Even if we can declare the peak-period to be a steady-state period on a large-scale production system, the USL is not defined for different types of users doing different kinds of work, i.e., mixed workloads. The USL, being a relatively simple model, carries no notion of heterogeneous workloads. For that, you would normally resort to a more sophisticated modeling tool, like PDQ, for example. Another challenge is, how do we determine the throughput X(1) for a single user (N = 1), in order to be able to do the required normalization for the relative capacity function in USL calculations? In particular, what does a "single user" even mean when you have different types of users doing different work? To make this more concrete, Raja provided the following example:
"An enterprise web application is seen to process 20,000 client searches, and 2,000 purchases (buys) during the peak hour. Each client search takes 10 minutes to complete end to end (i.e., login, browse home page, then search and go through results, search again). Buying takes 20 minutes end to end. To simulate this production mix in a performance test (20000 search and 2000 buys in an hour) with Loadrunner (LR), it is common practice to have 1 script per business function (BF). Assuming 1 script per BF, we would need (approx.): 20000/(60/10) = 3334 client search vusers (60/10 since 1 vuser would be able to simulate 6 search BF in an hour) and 2000/(60/20) = 667 buying vusers."

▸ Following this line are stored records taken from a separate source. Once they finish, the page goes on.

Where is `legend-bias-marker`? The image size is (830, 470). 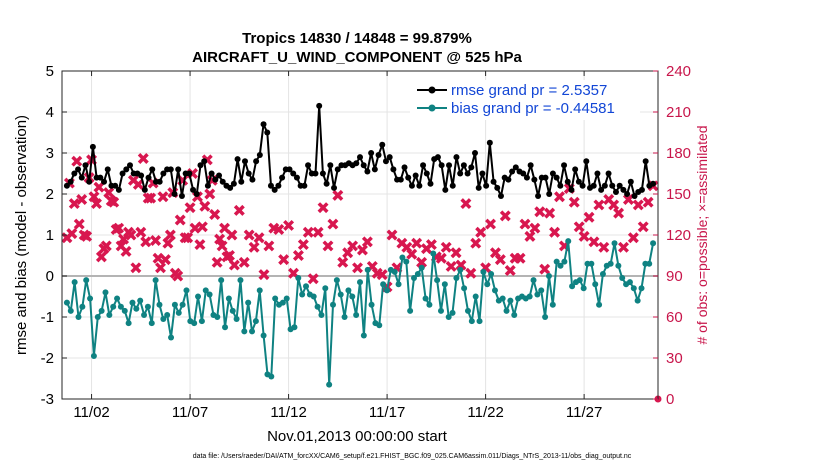
legend-bias-marker is located at coordinates (432, 108).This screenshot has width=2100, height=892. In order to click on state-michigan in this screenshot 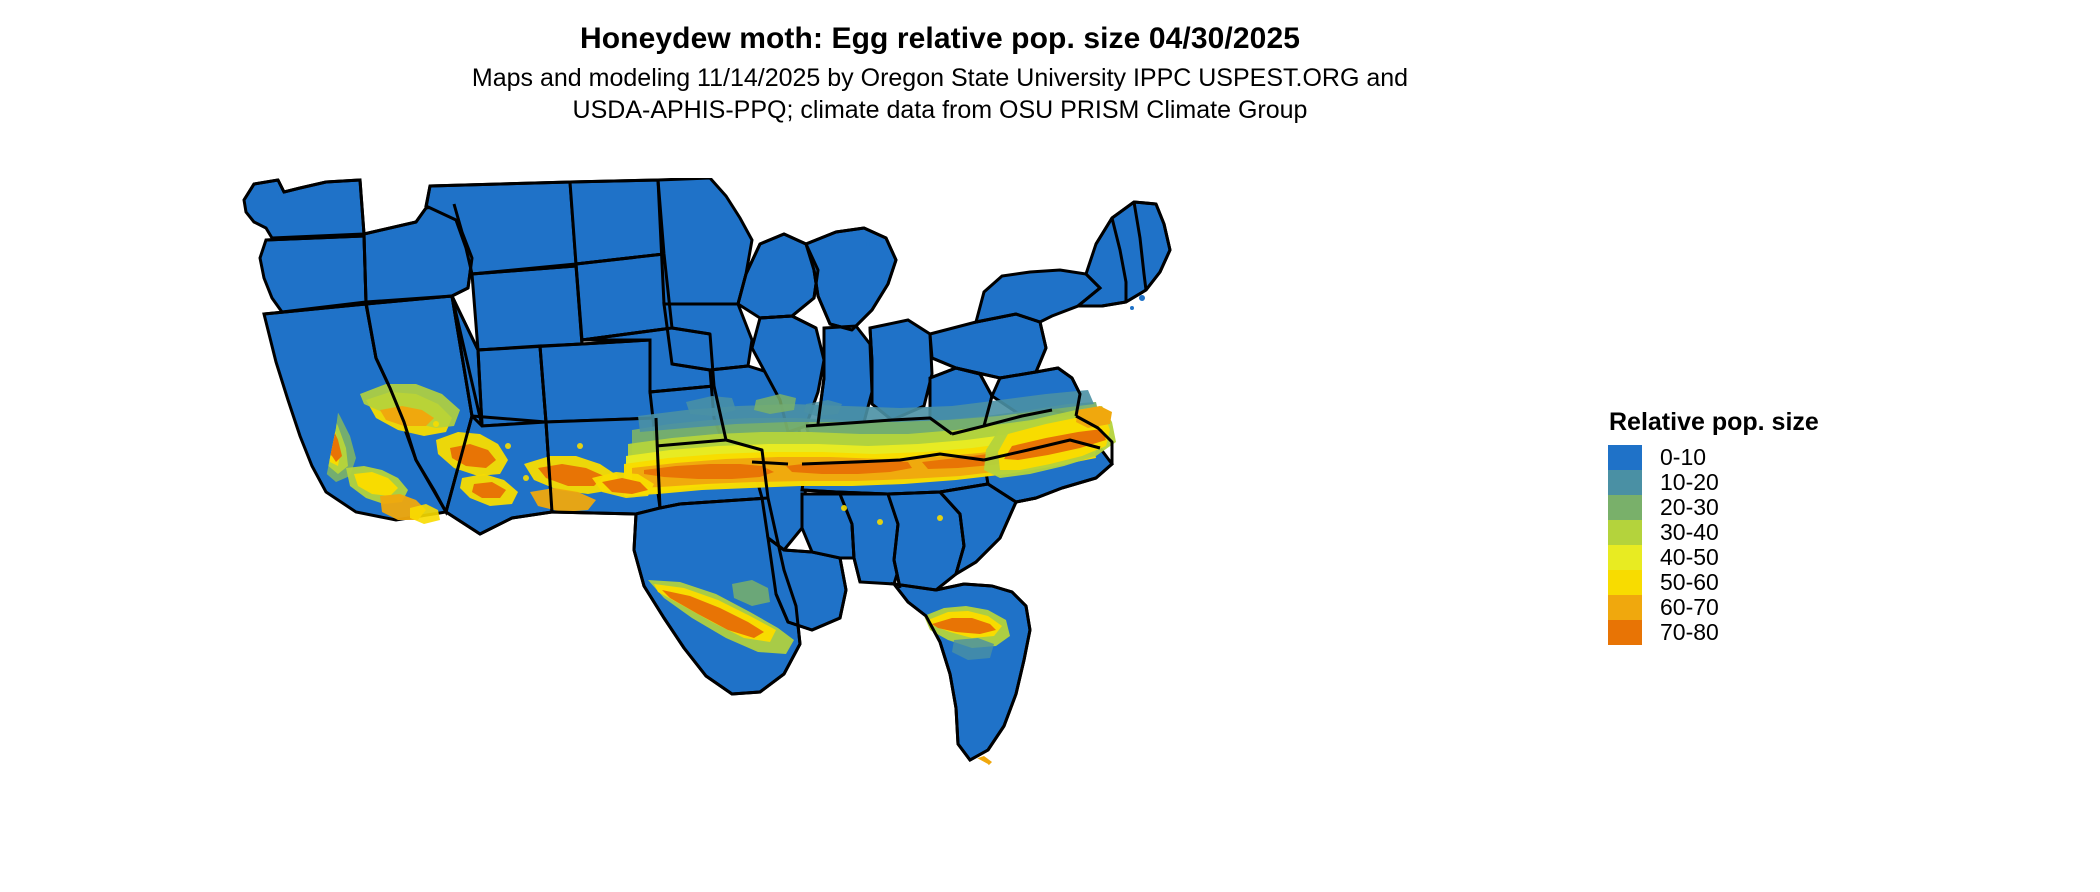, I will do `click(851, 279)`.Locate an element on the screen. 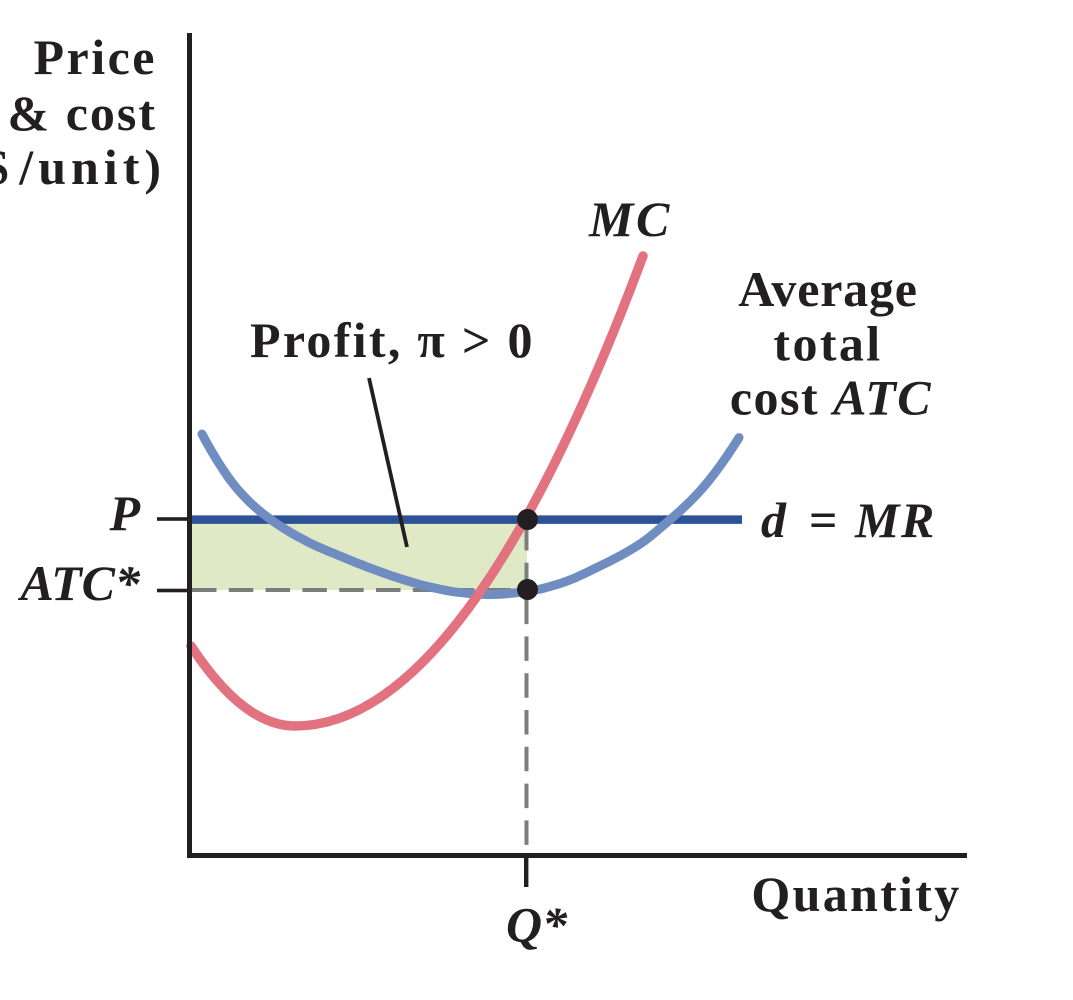 This screenshot has width=1073, height=1000. svg-text: total is located at coordinates (828, 344).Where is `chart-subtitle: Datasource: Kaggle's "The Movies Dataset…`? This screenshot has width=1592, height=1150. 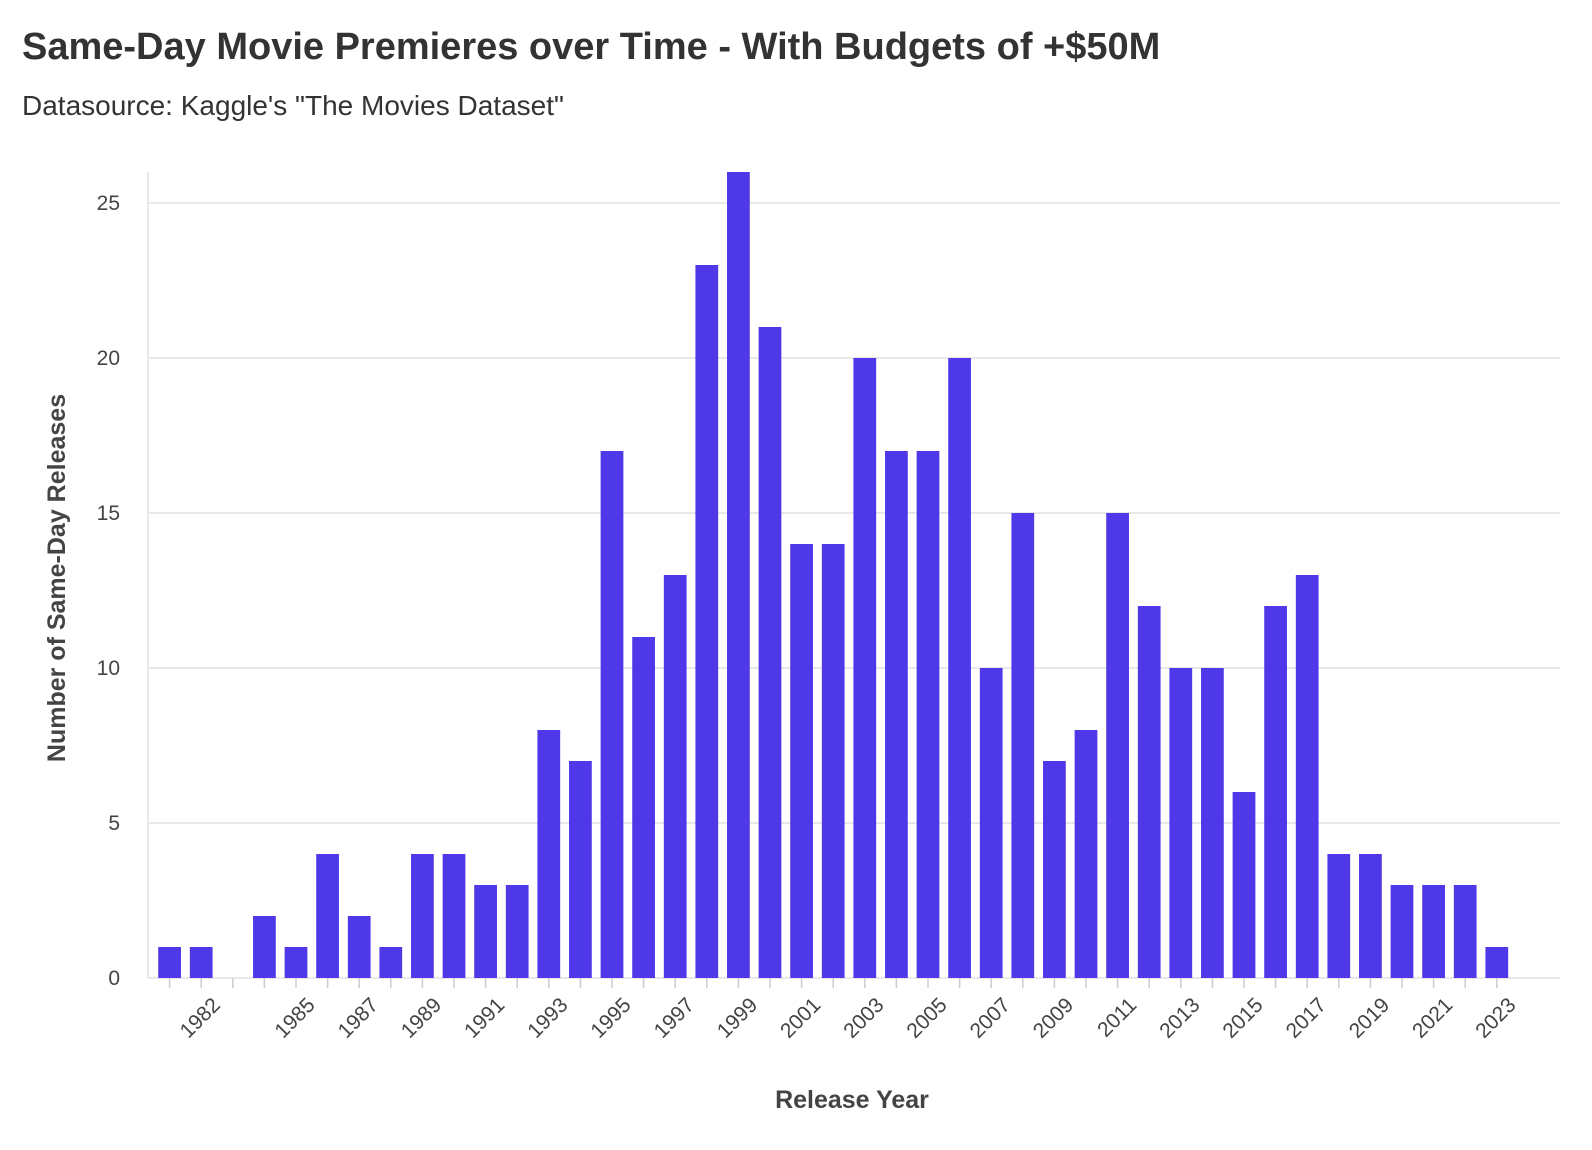 chart-subtitle: Datasource: Kaggle's "The Movies Dataset… is located at coordinates (293, 106).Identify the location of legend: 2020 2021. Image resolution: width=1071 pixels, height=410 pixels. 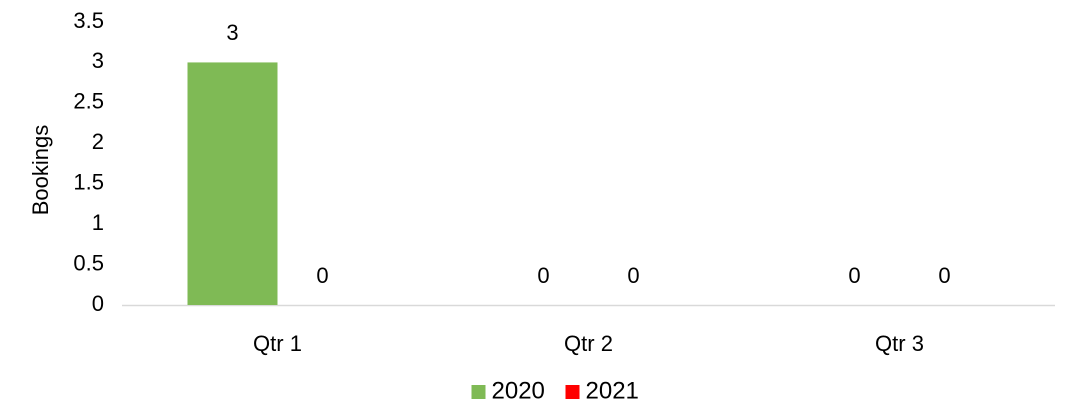
(555, 390).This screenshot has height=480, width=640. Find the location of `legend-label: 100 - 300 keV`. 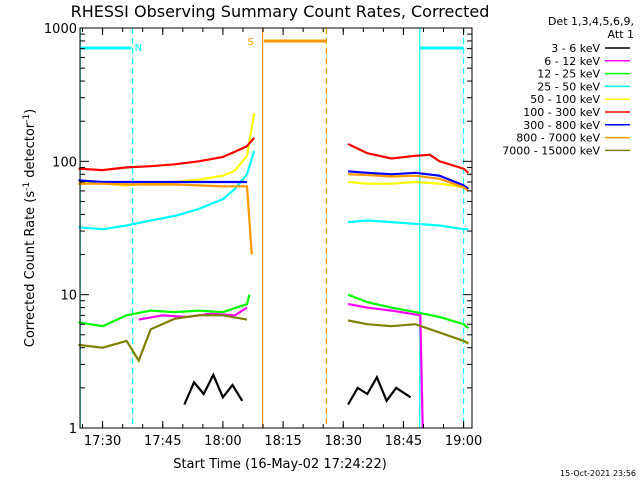

legend-label: 100 - 300 keV is located at coordinates (562, 112). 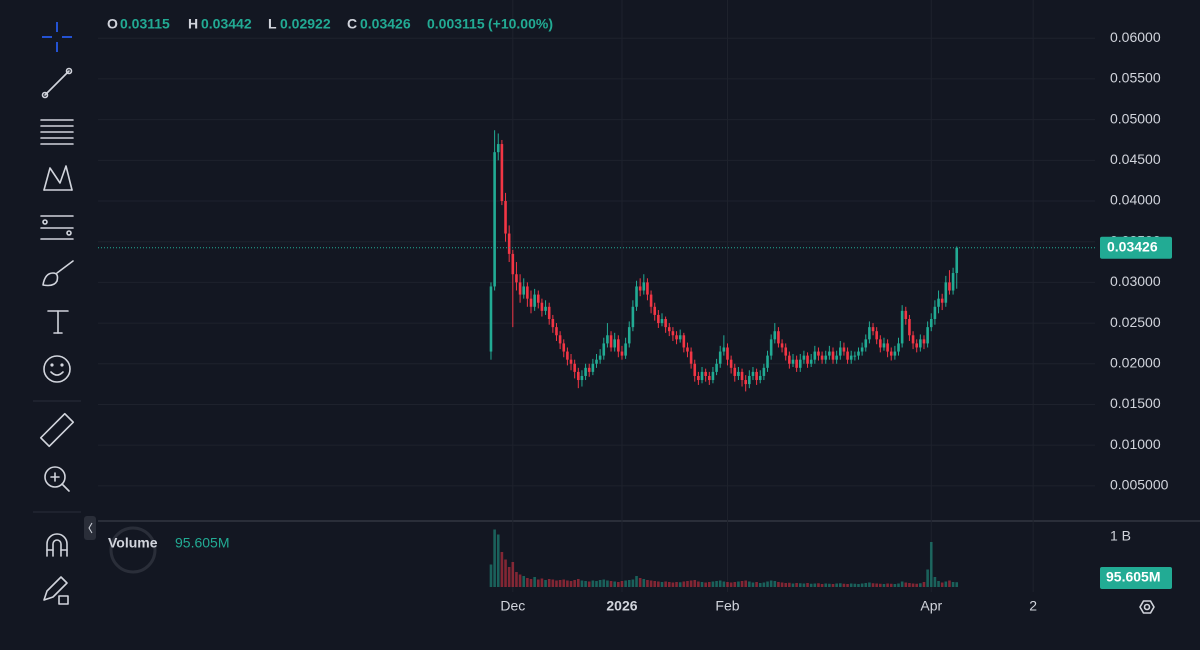 What do you see at coordinates (352, 24) in the screenshot?
I see `close-letter: C` at bounding box center [352, 24]. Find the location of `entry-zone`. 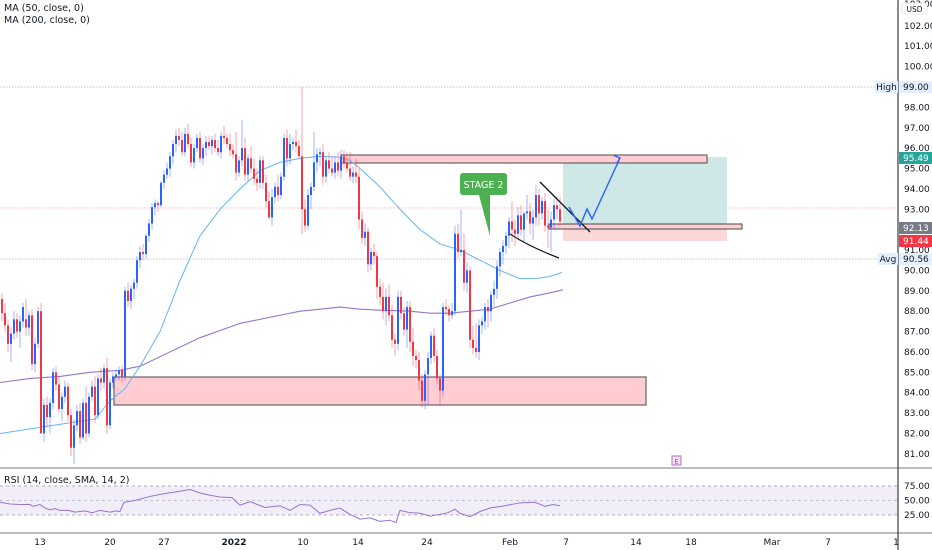

entry-zone is located at coordinates (646, 226).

There are many points to keep in mind regarding this scenario. Let me highlight them:
- Peak load (Nmax) on the prod system involves several thousand users.
- Simulating this scale with LR is prohibitive given HP-MI license fees.
- USL can extrapolate up to Nmax using low-N LR data.
- Could avoid LR altogether and just apply USL directly to prod data for both off-peak and peak windows.
- Prod involves different users types executing different BFs.
- What does that load (N) mean for mixed BF users?
- What is the value of X(1) at N = 1 and what does it mean?
- How to define throughput X(N) for an application with mixed user loads?